This week I had planned to go overboard for Benny Goodman's new band, but I've become so tired of writing in the superlative that I think I'll say something about riff tunes today.

A riff tune is a number usually played at a moderately fast tempo, and built around phrases that have been standard in jazz music for years. These tunes generally find their origin in the blues, where improvised melodies are often adaptable to orchestration. For instance, a little detective work will show you that In The Mood, a typical riff tune, is merely an arranged version of an old blues number called Tar Paper Stomp, recorded four or five years ago on Decca by Wingy Mannone. Some of our most popular novelty songs have been riff tunes, and have included Hold Tight, Well All Right, and Boog It.

A new recording of this type of arrangement can be an awful headache for a reviewer, simply because there isn't anything to say about it. It doesn't show much originality on the part of the composer, and seldom affords much inspiration to the band that plays it. On the other hand, it's difficult to put your finger on anything really bad about the record, except possibly the lack of originality. However, in my mind, an overdose of riff tunes will generally have a discouraging effect on jazz musicians. Any competent arranger can pick up a few old blues licks and build a tune around them, and a competent band will play it and the Andrews Sisters will sing it and high-school jitterbugs all over the country will dance to it, and two months later it will be forgotten. It's the casiest thing in the world for a good dance orchestra to get itself into a musical rut by doing just this thing. Tommy Dorsey is a good example of those who have fallen by the wayside because of riff tunes.

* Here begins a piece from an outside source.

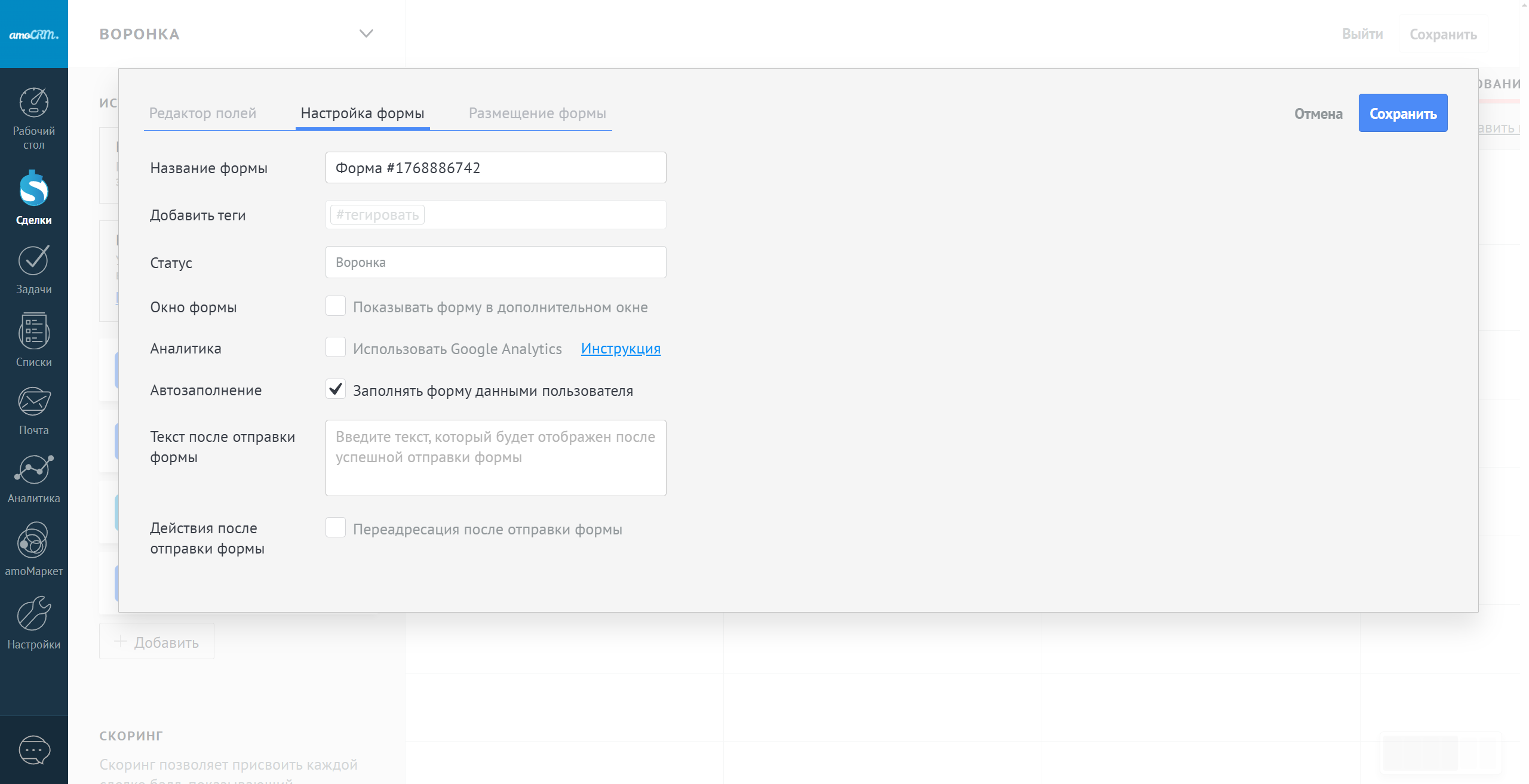Open the Инструкция link
This screenshot has height=784, width=1529.
point(621,348)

What with all the swell Cole Porter and Irving Berlin tunes lying around, I can't understand why arrangers don't use them more to create something that will have a lasting musical value, not only for the fine melody that's already there, but for the good jazz that should be. I guess the best answer to this lies in what Glenn Miller told me a couple of years ago.

"Glenn," I said (I call him Glenn), "what do you think of these awful riff tunes that guys like Tommy Dorsey and Larry Clinton play?"

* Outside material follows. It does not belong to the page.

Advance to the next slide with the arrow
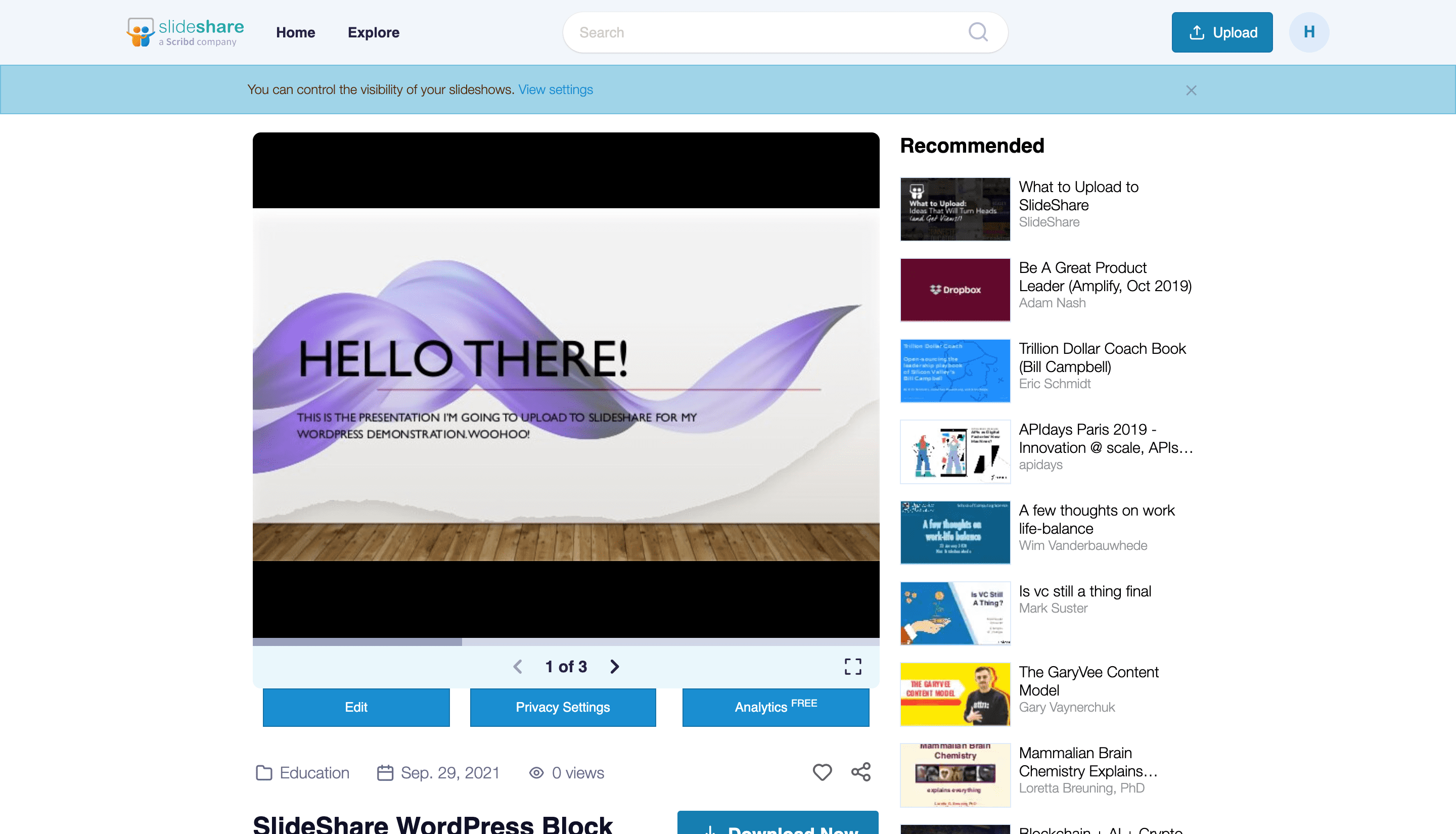Screen dimensions: 1456x834 pos(614,666)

"Well, Charlie," he said (he calls me Charlie), "Which would you rather hear, Tommy Dorsey or Shep Fields and his rippling rhythm?"

He had me there.

NEWS AND RELEASES. This Is Still a Democracy Department: At an FDR rally a few weeks ago, the Benny Goodman Sextet showed true sportsmanship in dedicating a number to Wendell Willkie. Tune was Gone With What Wind ... Record of the week: Woody Herman's Beat Me Daddy. Pianist Tommy Linehan and the rhythm section are outstanding, in addition to a swell low register clarinet chorus by Woody himself, with a barrelhouse guitar background (Decca) ... COLUMBIA has tried the interesting experiment of using a small jazz group to accompany a schmaltz singer, and surprisingly enough the experiment is a terrific success. Singer is Eddy Howard, and the band is led by Teddy Wilson. Coupling, Star Dust and Old Fashioned Love, features Benny Morton backing the vocals with some fine muted trombone. Also heard are Charlie Christians, Benny Goodman's electric guitar technician, and Edmond Hall, one of the most unappreciated clarinetists in the business. Record is ideal for both dancers and jazz fiends ... Lexa Egon May (a woman) tells us all about Duke Ellington in a letter to the current Down Beat ... "Ellington music is an unearthly melodiousness, full of poignancy and melancholy, wailing of unfulfilled longings, futile suspirations, fugitive ecstacies, insuperable barriers, self-conscious revolt and perilous triumphs, rising to a crescendo of delirious abandon, then diminishing to a wistful despondency, whispering of a quandary of hopes, fears, sadness, hurt, chargrin, unrequited love, and confusion." Solid, Jackson.